Tangent Users - Issue with Jobs not starting - Center for High Performance Computing

October 24th update:

About three weeks ago, we posted an update that Tangent was back in service. Here is an additional update as while some jobs are running, there are still a number of jobs that are attempting to start unsuccessfully.

These issues have to do with the changes being made by the administrators of the other usage of the tangent cluster hardware (Rob Ricci’s Flux group -- see the tangent user guide https://www.chpc.utah.edu/documentation/guides/tangent.php for additional details on the nature of the tangent cluster and the Apt project) adding a reservation system for their use of the hardware. WE do not yet have a mechanism to identify which of the “free” nodes are actually not free but reserved and which are really free for use as tangent compute nodes with this reservation system in place. Therefore slurm sometimes tries to start a job on a node that it thinks is free while it is actually is not, and gets stuck the node does not complete the provisioning step.

If you decide to continue to submit jobs to tangent, please take care to watch the jobs and if they get stuck in the Configuring state (CF) and you are unable to remove the job from the queue, which will most likely be the case, please send in a ticket and we will clear the job for you. If you do not want to watch and have to resubmit jobs that get in this state, you may want to use other resources until we let you know that this issue has been resolved. We will also watch the batch queue on tangent and identity jobs in this state and clear them.

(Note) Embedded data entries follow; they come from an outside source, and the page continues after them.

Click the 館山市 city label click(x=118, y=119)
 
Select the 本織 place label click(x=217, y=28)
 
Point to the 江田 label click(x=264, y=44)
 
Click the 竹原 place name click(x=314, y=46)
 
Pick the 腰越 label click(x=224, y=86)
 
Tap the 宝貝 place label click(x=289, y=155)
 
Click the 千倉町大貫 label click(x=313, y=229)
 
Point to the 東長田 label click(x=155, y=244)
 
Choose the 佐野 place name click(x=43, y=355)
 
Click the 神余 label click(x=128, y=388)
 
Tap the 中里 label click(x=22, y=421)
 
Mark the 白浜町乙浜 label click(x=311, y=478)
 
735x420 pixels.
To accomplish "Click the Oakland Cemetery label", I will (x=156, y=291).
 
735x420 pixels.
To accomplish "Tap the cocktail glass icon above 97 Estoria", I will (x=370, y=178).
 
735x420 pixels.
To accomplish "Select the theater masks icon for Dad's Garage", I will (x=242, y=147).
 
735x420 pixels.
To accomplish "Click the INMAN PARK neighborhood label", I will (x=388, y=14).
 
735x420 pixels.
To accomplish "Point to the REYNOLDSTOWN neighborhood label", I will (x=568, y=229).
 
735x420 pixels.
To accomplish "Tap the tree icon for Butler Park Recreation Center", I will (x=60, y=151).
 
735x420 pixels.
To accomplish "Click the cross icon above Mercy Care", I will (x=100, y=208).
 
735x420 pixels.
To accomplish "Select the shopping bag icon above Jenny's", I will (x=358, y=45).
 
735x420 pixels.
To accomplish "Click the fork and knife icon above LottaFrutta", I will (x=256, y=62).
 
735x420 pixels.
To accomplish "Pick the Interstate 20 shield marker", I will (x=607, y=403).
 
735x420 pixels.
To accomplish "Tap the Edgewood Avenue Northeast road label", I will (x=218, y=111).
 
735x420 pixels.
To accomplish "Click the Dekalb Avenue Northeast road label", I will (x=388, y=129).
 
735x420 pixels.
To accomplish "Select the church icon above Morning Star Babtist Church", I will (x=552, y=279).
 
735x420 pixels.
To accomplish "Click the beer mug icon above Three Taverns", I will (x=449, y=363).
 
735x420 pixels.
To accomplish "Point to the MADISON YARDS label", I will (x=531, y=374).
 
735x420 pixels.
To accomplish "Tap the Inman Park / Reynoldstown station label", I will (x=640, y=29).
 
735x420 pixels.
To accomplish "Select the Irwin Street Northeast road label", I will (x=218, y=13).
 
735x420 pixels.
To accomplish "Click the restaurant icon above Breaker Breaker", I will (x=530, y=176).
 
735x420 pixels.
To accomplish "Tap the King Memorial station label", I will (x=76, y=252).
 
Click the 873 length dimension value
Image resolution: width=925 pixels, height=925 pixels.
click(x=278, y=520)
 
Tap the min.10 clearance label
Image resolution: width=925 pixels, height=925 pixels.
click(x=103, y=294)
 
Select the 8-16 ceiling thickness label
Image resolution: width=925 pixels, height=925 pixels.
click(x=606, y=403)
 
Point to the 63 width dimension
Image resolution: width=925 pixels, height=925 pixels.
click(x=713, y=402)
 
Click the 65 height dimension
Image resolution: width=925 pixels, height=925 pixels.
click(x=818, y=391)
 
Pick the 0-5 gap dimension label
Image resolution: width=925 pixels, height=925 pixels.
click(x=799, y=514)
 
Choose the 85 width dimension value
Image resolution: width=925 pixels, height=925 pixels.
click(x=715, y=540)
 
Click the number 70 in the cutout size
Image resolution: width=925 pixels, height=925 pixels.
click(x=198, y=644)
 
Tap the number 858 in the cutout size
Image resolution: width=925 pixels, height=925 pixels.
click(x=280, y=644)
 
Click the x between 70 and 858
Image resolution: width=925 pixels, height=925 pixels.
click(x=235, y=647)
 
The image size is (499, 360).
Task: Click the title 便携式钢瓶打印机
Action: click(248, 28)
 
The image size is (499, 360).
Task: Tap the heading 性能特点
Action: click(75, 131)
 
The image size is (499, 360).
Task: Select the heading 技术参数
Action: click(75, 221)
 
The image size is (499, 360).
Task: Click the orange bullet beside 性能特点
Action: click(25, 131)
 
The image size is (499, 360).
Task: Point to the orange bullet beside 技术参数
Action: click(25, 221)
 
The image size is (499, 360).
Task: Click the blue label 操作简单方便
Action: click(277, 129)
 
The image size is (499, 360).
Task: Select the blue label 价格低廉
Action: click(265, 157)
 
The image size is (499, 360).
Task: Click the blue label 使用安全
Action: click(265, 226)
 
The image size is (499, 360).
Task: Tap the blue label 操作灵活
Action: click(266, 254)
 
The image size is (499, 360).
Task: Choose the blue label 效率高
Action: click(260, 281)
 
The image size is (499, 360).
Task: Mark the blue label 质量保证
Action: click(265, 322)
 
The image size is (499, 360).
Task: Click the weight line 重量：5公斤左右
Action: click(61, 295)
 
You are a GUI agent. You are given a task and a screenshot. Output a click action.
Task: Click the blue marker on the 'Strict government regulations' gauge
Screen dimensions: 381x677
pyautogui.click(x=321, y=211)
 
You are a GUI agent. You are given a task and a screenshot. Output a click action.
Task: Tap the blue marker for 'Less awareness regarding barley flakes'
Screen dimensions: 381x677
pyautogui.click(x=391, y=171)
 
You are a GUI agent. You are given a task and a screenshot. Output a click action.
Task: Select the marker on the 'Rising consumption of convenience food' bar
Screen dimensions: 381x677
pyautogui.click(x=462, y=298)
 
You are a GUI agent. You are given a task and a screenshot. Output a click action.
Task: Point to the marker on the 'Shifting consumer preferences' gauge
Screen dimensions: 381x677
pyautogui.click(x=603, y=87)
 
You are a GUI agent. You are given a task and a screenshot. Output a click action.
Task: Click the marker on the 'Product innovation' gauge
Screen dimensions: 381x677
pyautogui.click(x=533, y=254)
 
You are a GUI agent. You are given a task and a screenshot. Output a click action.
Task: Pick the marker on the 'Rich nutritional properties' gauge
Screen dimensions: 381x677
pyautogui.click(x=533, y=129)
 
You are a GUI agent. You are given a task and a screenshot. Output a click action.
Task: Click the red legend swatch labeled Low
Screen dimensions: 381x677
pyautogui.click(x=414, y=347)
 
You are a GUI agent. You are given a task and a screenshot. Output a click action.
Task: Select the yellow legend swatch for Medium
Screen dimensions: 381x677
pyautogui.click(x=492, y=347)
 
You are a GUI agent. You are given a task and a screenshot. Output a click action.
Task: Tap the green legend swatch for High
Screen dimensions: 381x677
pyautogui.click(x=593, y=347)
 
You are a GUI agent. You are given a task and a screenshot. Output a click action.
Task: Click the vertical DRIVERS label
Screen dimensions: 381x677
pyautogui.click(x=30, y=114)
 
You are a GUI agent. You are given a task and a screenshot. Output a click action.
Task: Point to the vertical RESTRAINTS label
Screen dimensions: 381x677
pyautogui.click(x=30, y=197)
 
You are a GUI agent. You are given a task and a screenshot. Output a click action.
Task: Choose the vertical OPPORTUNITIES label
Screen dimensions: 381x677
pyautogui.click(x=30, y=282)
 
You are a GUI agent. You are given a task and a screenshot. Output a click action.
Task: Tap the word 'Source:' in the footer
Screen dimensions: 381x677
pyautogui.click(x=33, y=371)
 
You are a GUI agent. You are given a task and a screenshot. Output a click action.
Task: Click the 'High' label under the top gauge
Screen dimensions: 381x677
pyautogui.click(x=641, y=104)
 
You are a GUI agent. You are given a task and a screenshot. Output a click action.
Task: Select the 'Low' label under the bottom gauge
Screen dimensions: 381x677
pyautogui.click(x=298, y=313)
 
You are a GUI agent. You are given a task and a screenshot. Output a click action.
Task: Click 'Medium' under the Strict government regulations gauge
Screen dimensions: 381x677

Thank you for your patience through this process.

OCTOBER 3rd update:

Tangent is now back in service. Please feel free to submit jobs, but as you do so keep in mind the dynamic nature of the tangent cluster. The group that administers the servers are still in the process of making changes to the process of how these resources are allocated between different uses and these changes have the potential to impact their usage as tangent cluster compute nodes. Therefore, if you observe any problems with tangent jobs, please report them to issues@chpc.utah.edu

For those who were given access to the reservation a couple of weeks ago to help us with the testing, please make sure you remove the

#SBATCH --res

line from your script.

August 4th update:

Tangent update #2:

The issues with nodes not completing the configuration process continue. Since yesterday no jobs have successfully started. Therefore we have put a reservation on the nodes to stop jobs from trying to start. We are working with the FLUX group to resolve the current issue and test before returning the nodes to service.

We suggest that users of tangent look to the other resources available to run their jobs until we send out a message that tangent is again ready for use.

July 28th update:

Currently, there are changes being made by the FLUX group that administers the servers that are used for the tangent compute nodes. You can see details about the project that provides this resource in the tangent user’s guide at https://www.chpc.utah.edu/documentation/guides/tangent.php. Note that these changes are part of the dynamic nature of this project, and in the near future we anticipate that there may be additional inconsistencies in the behavior of the tangent batch system.

We are in communication with this group on the changes, and we will continue to work with them as they make further changes, to evaluate the impact (and provide feedback) and to work to adapt to the changes.

We have attempted to address the configuration issue mentioned in the previous message to mitigate the impact as much as possible. To this end, we will continue to make adjustments to do this when possible.

If you notice additional problems, please report them to issues@chpc.utah.edu

Original Post September 26th:

There is an issue on tangent where jobs are not starting. Jobs are trying to start, but the nodes are not completing the configuration step, and then after about 25 minutes or so they exit from the queue. We are working on resolving the issue, and will update when we know more.